1. **Re-ground**: "Executing task N/M of **<change>** — `<task description>`"
2. **The contradiction/blocker**: What you found vs what the plan says
3. **Options with recommendation**: Lettered choices with your pick

<examples>
<good>
Executing task 2/4 of **add-rate-limiting** — "Configure Redis store"

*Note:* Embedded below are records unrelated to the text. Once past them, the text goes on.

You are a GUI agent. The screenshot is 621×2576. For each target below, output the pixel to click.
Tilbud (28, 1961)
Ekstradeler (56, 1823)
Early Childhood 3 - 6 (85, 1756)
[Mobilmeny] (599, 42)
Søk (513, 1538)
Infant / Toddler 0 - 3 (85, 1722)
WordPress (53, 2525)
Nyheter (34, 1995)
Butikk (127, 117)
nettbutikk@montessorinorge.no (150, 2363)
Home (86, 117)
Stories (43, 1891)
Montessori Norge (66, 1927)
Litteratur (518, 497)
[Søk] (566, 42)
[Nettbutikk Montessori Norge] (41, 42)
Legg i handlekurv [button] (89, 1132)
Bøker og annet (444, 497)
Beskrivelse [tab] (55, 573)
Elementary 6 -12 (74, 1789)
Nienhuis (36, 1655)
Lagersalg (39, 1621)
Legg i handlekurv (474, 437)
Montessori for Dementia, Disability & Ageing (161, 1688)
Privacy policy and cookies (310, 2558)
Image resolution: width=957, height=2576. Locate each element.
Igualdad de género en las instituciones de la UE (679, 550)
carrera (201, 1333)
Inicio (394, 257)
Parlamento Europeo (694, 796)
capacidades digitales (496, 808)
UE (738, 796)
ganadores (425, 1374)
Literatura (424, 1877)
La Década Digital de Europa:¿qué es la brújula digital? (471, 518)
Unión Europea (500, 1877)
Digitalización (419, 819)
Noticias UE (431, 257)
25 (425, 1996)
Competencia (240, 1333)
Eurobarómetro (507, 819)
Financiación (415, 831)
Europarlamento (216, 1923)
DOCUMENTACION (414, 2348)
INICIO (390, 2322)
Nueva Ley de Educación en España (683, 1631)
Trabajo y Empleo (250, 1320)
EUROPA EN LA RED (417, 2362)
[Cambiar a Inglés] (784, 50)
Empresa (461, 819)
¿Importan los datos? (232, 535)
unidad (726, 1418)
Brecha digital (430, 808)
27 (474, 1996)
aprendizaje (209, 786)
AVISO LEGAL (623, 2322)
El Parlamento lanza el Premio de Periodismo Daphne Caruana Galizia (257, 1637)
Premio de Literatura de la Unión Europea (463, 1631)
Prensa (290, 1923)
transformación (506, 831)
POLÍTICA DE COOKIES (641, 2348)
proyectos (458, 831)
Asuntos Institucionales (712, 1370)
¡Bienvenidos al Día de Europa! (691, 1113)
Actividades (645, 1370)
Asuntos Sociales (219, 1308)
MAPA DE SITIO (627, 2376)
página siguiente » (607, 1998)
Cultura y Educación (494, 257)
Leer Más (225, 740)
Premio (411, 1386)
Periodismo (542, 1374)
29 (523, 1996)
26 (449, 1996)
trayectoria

design.md says use the existing ioredis client (src/lib/redis.ts:8), but that
client uses `db: 0` which is shared with session data. Rate limit keys could
collide with session keys.

A) Use db: 0 with a `ratelimit:` key prefix (simple, small collision risk)
B) Create a separate client on db: 1 (isolated, adds ~2MB memory)
C) Reuse db: 0 but with a Redis namespace library

I'd recommend B — isolation is worth 2MB.
Why good: Specific blocker with evidence from code. Options with trade-offs.
</good>
</examples>

## Escalation Protocol

| Situation | Attempts allowed | Action |
|-----------|-----------------|--------|
| Task is unclear or ambiguous | 0 — ask immediately | Ask ONE specific clarification question |
| Implementation keeps failing | 3 attempts max | Report: what was tried, what failed, what error |
| Design contradiction found | 0 — flag immediately | Present options, let user decide |
| Unexpected dependency or constraint | 1 attempt to resolve | If can't resolve, present findings and ask |

## Rationalization Table

| If you catch yourself thinking... | Reality |
|----------------------------------|---------|
| "I'll read the plan later, the task name is clear enough" | The plan has constraints you'll violate. Read it. 15 seconds. |
| "One big commit is fine, I'll split it later" | You won't. Atomic commits are the contract. Do it now. |
| "This test is probably passing, no need to run it" | "Probably" is not evidence. Run the test. |
| "I'll skip the verify step for this trivial task" | Trivial tasks have trivial verifications. Run them anyway. |
| "The design is slightly wrong but my way is better" | Flag it. The user made the design for a reason you might not see. |

## Guardrails

- **Read intent.md before coding** — every implementation decision should align with the stated intent and constraints.
- **Never skip tasks** — work through all tasks in order. If a task seems unnecessary, ask the user to remove it rather than silently skipping.
- **Commit atomically** — one commit per task or logical unit. Don't batch all changes into one commit.
- **Pause on unclear tasks** — don't guess at ambiguous requirements. Ask for clarification.
- **Pause on design issues** — if reality doesn't match the plan, stop and suggest design.md updates before continuing.
- **Mark checkboxes immediately** — update tasks.md after each task completion, not at the end.
- **Always prompt capture** — end every execution session with the `/whyspec-capture` suggestion.